Aug 20 (Reuters) - The following bids, mergers, acquisitions and disposals were reported by 8:00 p.m. GMT on Tuesday:
** Barnes & Noble Inc’s founder pulled the plug on his plan to buy the company’s bookstores. Leonard Riggio, the company’s chairman, founder and top shareholder, said he has suspended his efforts to make an offer for B&N’s retail business but reserves the right to pursue an offer in the future.
** A foundation belonging to Russian tycoon Suleiman Kerimov has raised its stake in the world’s largest potash producer, Uralkali, to 21.75 percent from 17.2 percent, the company said.
** Russia’s Mechel said it is selling a loss-making Ukraine steel plant to its previous owner for 2,000 euros ($2,700) plus the settlement of tens of millions of dollars of debt as it pushes ahead with the disposal of non-core assets.
** Deutsche Wohnen offered to buy rival residential landlord GSW Immobilien for 1.8 billion euros ($2.3 billion) to expand in Berlin’s booming rental market and tap nascent interest from international investors.
** Infinium Capital Management is in talks to acquire a strategic partner, the president of the high-speed U.S. trading firm said.
** German reinsurer Hannover Re said it was in talks to acquire a minority stake in life insurer Heidelberger Leben, which Britain’s Lloyds Banking Group is selling as part of plans to exit overseas markets.
** Argentine businessman Eduardo Elsztain is in talks with bondholders of IDB Holding to invest 770 million shekels ($216 million) in the debt-strapped conglomerate’s subsidiary IDB Development in exchange for a 50.5 percent stake.

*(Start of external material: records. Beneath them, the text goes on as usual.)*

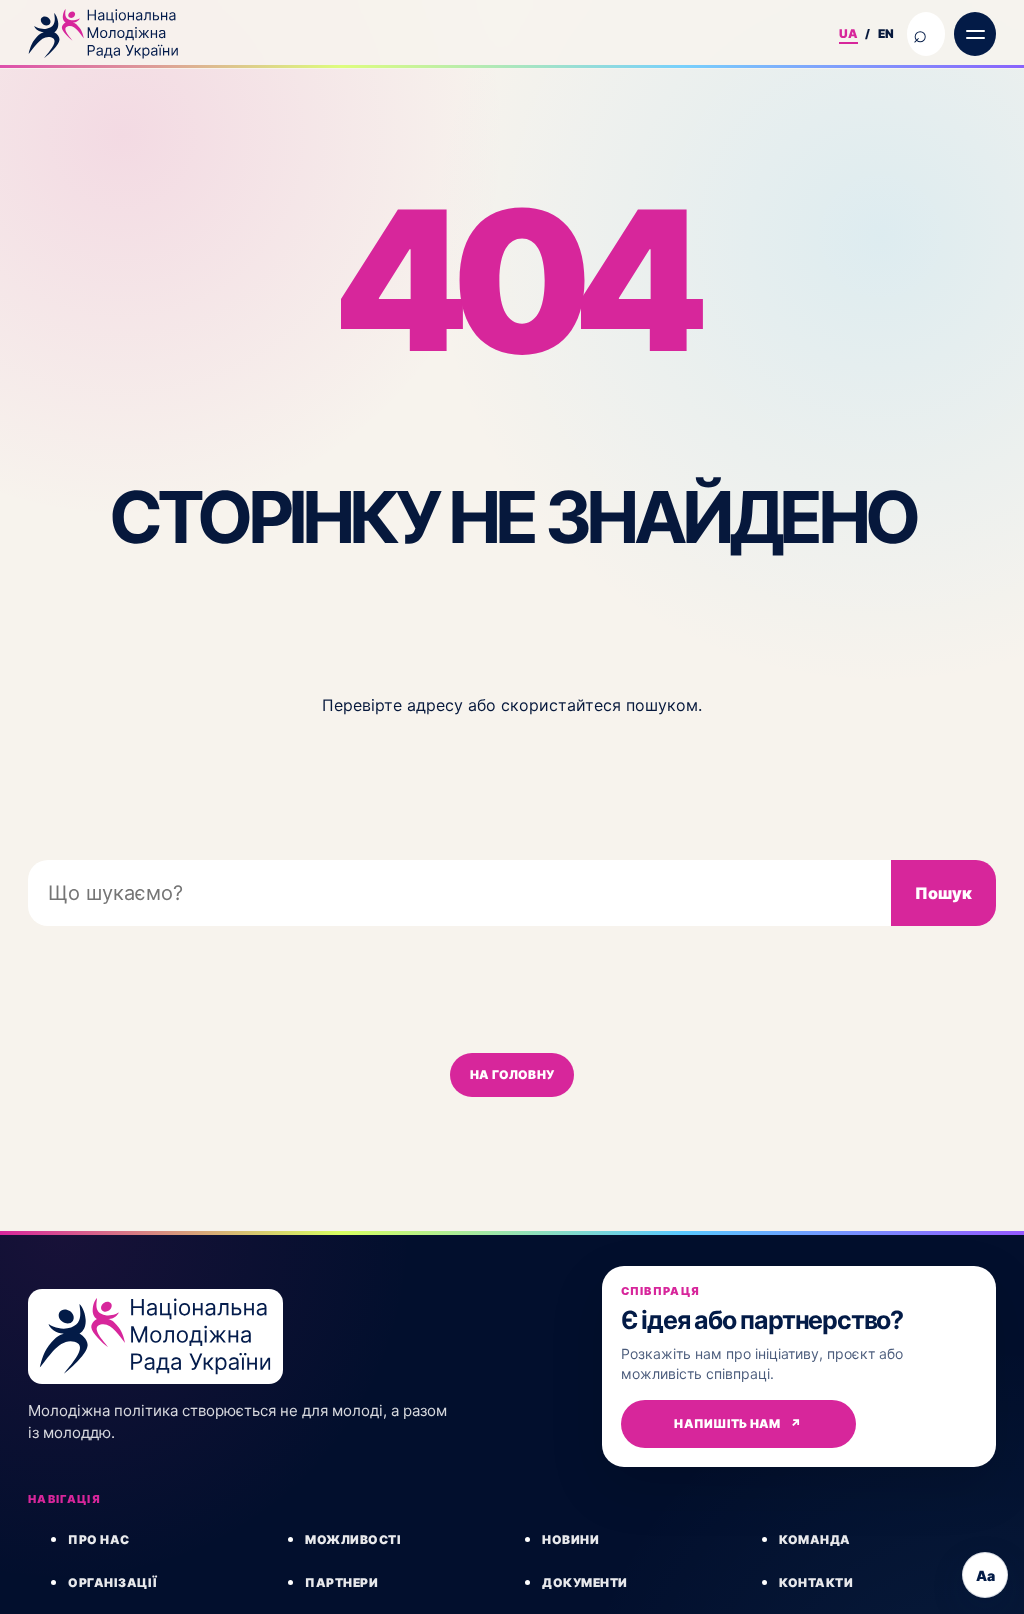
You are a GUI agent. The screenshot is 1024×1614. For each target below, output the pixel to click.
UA (848, 33)
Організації (113, 1582)
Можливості (353, 1539)
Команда (815, 1539)
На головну (512, 1074)
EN (886, 33)
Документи (585, 1582)
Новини (570, 1539)
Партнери (341, 1582)
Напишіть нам (737, 1423)
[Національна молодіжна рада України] (425, 34)
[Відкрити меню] (975, 34)
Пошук (943, 893)
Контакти (816, 1582)
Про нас (99, 1539)
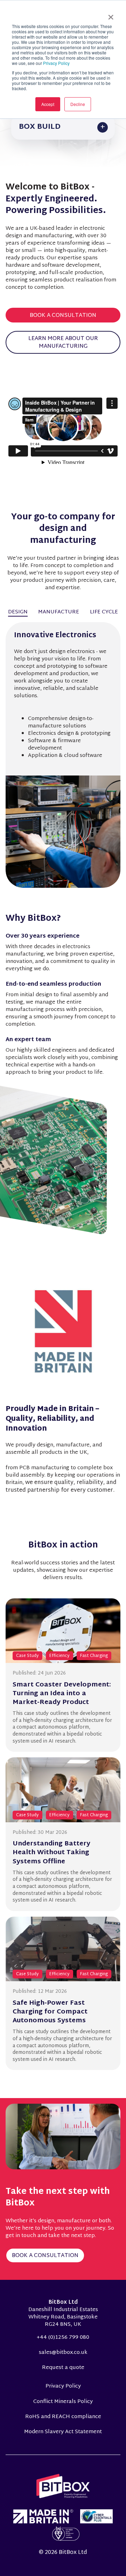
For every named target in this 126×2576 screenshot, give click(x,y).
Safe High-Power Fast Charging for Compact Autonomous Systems (50, 2011)
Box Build (40, 127)
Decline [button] (77, 104)
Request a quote (63, 2367)
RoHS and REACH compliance (63, 2417)
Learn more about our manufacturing (63, 343)
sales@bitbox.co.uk (63, 2352)
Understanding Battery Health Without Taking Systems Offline (51, 1852)
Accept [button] (47, 104)
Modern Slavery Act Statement (63, 2432)
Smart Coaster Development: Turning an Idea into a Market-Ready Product (62, 1693)
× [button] (111, 15)
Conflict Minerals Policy (63, 2402)
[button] (63, 127)
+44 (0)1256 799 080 (63, 2337)
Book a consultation (63, 316)
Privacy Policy (56, 63)
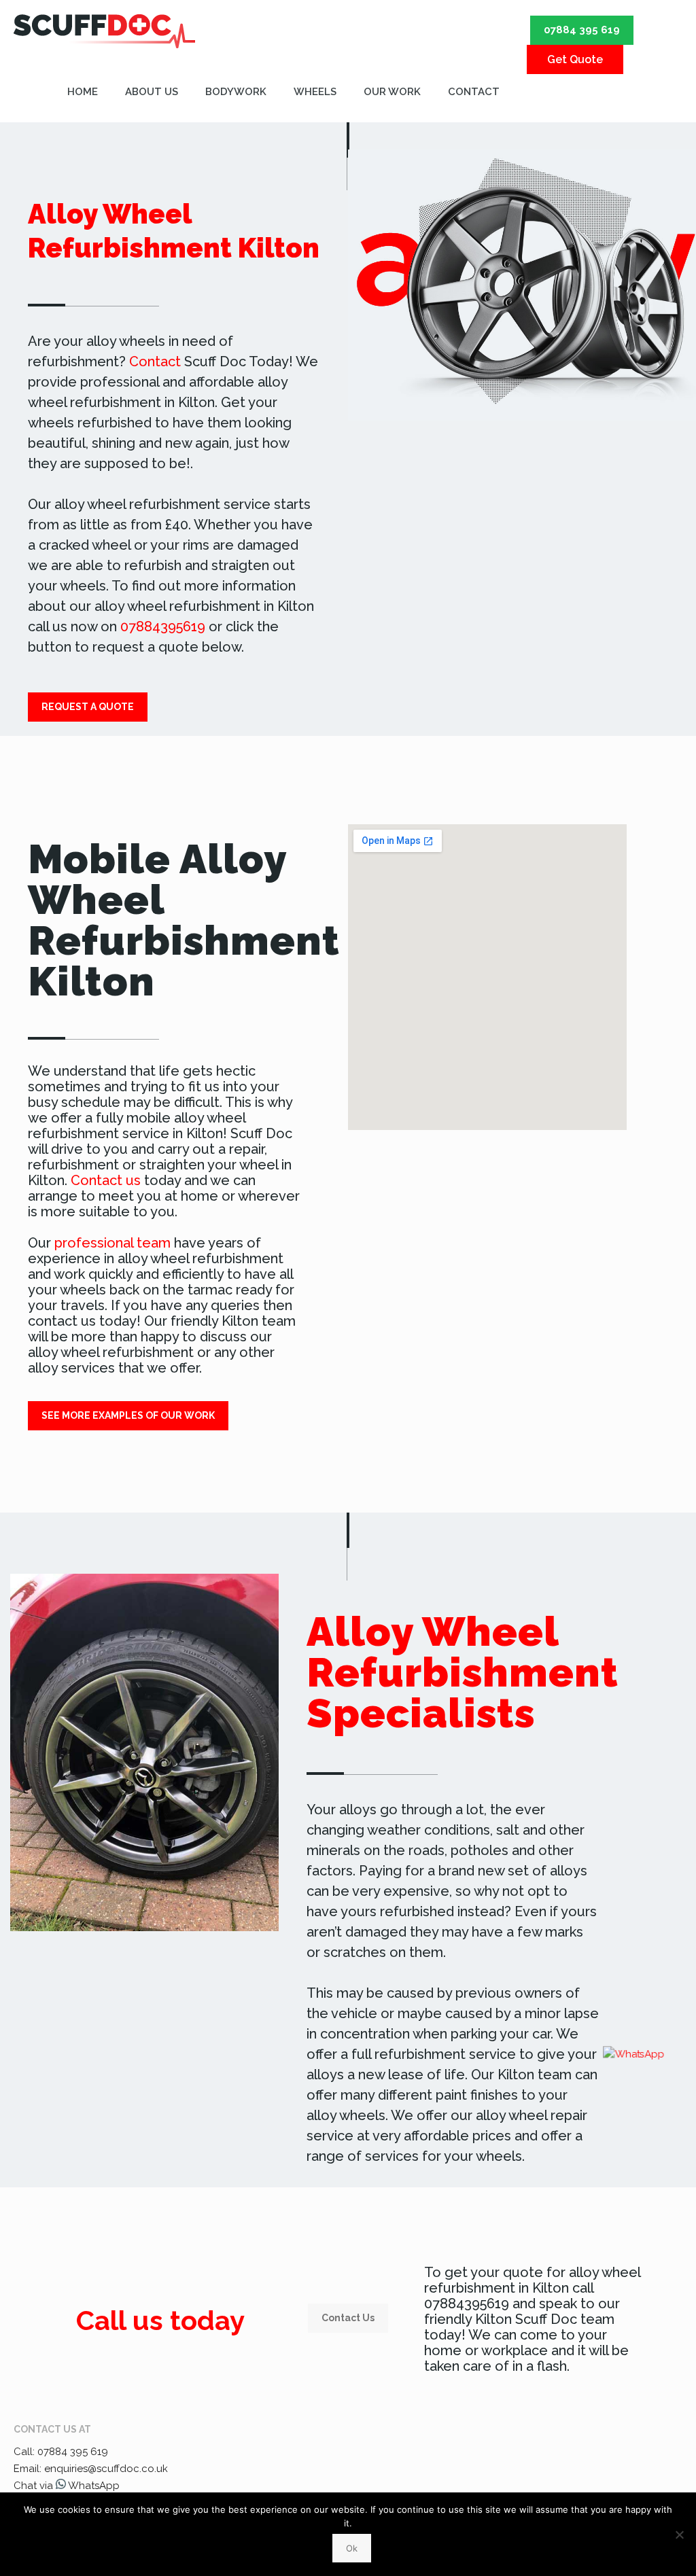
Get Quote (575, 59)
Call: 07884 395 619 (61, 2452)
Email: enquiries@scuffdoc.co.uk (91, 2469)
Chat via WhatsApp (67, 2486)
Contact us (106, 1180)
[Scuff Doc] (104, 30)
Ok (352, 2548)
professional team (112, 1243)
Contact (155, 361)
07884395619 (162, 626)
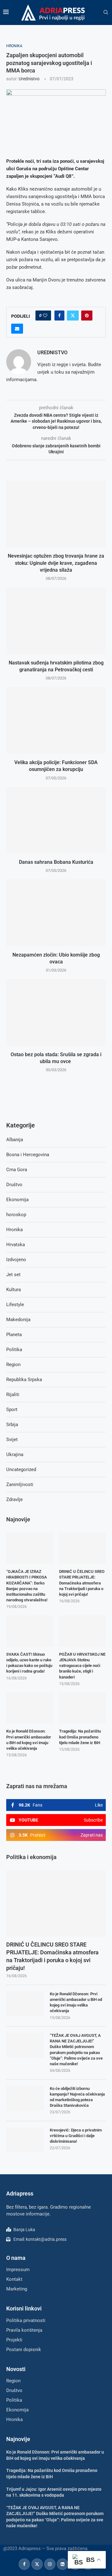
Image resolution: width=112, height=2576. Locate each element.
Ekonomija (17, 1199)
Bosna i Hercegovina (27, 1154)
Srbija (12, 1424)
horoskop (16, 1214)
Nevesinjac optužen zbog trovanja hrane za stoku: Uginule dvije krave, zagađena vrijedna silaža (56, 563)
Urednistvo (29, 78)
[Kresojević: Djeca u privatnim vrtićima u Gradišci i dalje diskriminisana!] (25, 2139)
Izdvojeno (16, 1259)
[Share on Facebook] (59, 316)
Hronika (14, 1229)
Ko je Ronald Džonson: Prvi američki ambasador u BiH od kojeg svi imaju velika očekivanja (76, 2002)
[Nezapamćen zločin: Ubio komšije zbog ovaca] (56, 912)
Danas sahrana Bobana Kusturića (56, 862)
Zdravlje (14, 1499)
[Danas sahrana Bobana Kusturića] (56, 820)
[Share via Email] (17, 329)
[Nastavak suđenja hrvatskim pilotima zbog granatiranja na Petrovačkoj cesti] (56, 620)
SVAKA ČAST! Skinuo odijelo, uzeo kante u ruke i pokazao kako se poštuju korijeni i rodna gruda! (29, 1663)
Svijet (12, 1439)
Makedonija (18, 1319)
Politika (14, 1349)
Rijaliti (12, 1394)
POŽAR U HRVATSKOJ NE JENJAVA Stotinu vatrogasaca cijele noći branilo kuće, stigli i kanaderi (82, 1665)
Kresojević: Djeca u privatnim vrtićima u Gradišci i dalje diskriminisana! (76, 2136)
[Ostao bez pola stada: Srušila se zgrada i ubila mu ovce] (56, 1012)
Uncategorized (21, 1469)
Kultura (13, 1289)
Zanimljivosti (19, 1484)
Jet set (13, 1274)
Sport (11, 1409)
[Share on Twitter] (73, 316)
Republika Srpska (24, 1379)
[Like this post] (45, 316)
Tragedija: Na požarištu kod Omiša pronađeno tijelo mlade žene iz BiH (80, 1737)
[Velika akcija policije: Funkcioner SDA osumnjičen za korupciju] (56, 720)
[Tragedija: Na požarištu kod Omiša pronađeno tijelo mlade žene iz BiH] (82, 1707)
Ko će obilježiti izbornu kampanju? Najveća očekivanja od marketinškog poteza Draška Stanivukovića (77, 2097)
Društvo (14, 1184)
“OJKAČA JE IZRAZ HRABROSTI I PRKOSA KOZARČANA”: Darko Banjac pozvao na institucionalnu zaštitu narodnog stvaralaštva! (26, 1585)
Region (13, 1364)
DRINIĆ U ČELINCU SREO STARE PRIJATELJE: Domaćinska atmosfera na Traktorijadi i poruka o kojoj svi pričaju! (52, 1956)
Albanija (14, 1139)
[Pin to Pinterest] (86, 316)
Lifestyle (15, 1304)
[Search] (106, 12)
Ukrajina (14, 1454)
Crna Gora (16, 1169)
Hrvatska (15, 1244)
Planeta (14, 1334)
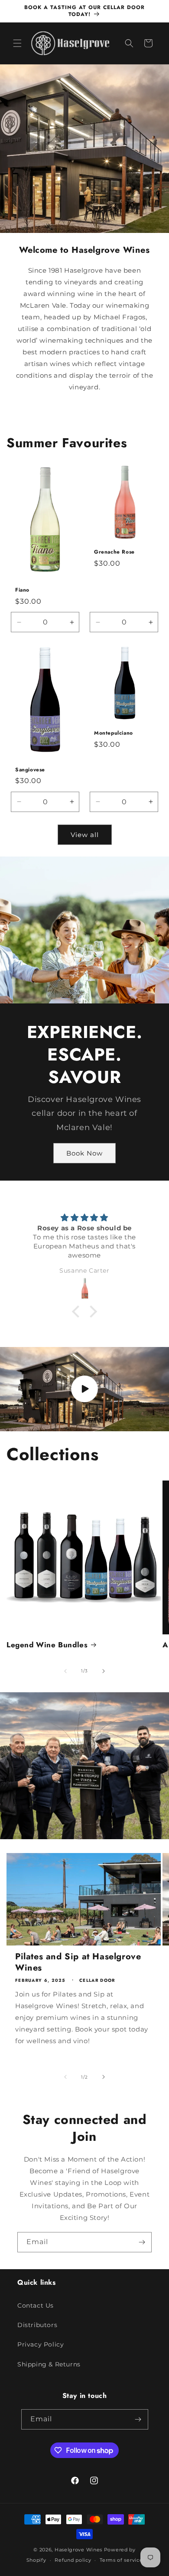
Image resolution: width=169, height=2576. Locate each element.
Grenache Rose (114, 552)
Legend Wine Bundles (47, 1644)
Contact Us (35, 2305)
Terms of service (121, 2560)
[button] (17, 43)
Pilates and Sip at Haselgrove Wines (78, 1962)
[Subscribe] (141, 2242)
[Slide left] (65, 1671)
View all (85, 835)
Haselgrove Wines (78, 2550)
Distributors (37, 2325)
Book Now (84, 1153)
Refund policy (73, 2560)
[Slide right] (103, 1671)
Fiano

** KKR & Co LP and Warburg Pincus LLC are among the private equity firms competing for Mitchell International Inc, a car and property claims software company that could fetch up to $1.5 billion, according to four people familiar with the matter.
** Two of the three bidders short-listed to buy 315 bank branches from Royal Bank of Scotland have called for the long-running sale process to be completed as quickly as possible, with one describing the outlets as “slightly neglected” under their current ownership.
** Fiberweb, a manufacturer of industrial and construction metals, said it has received a takeover proposal from Polymer Group Inc, which has been given until Sept. 17 to formalize a bid or walk away.
** Straumann Holding Ltd, the world’s largest maker of dental implants, could spend over $400 million on buying cheaper rivals, signaling a desire to grab back market share from low-cost competitors.
** BHP Billiton does not have any targets for asset sales as the company has strengthened its balance sheet, but it has held discussions with potential partners for its Jansen potash project, its chief executive said.
** The National Shipping Co of Saudi Arabia has signed a memorandum of understanding with Saudi Aramco and Singapore’s Sembcorp Marine to conduct a feasibility study for a maritime yard project in the kingdom.
** Poland’s largest refiner PKN Orlen aims to buy petrol stations in Germany to expand its network in Europe’s biggest economy, the chief of PKN’s German business told a newspaper.
** Hungary’s government will offer to buy back the loss-making steel maker Dunaferr from Ukraine’s ISD group, to prevent a layoff of 1,500 workers planned by the company, Economy Minister Mihaly Varga said on Monday.
** Austrian fireproof materials maker RHI plans to buy magnesite mining rights in Turkey to expand its own supply of raw materials, it said late on Monday.
** Turkish conglomerate Sabanci Holding said it was not interested in buying a stake in Telekom Srbija, denying earlier media reports.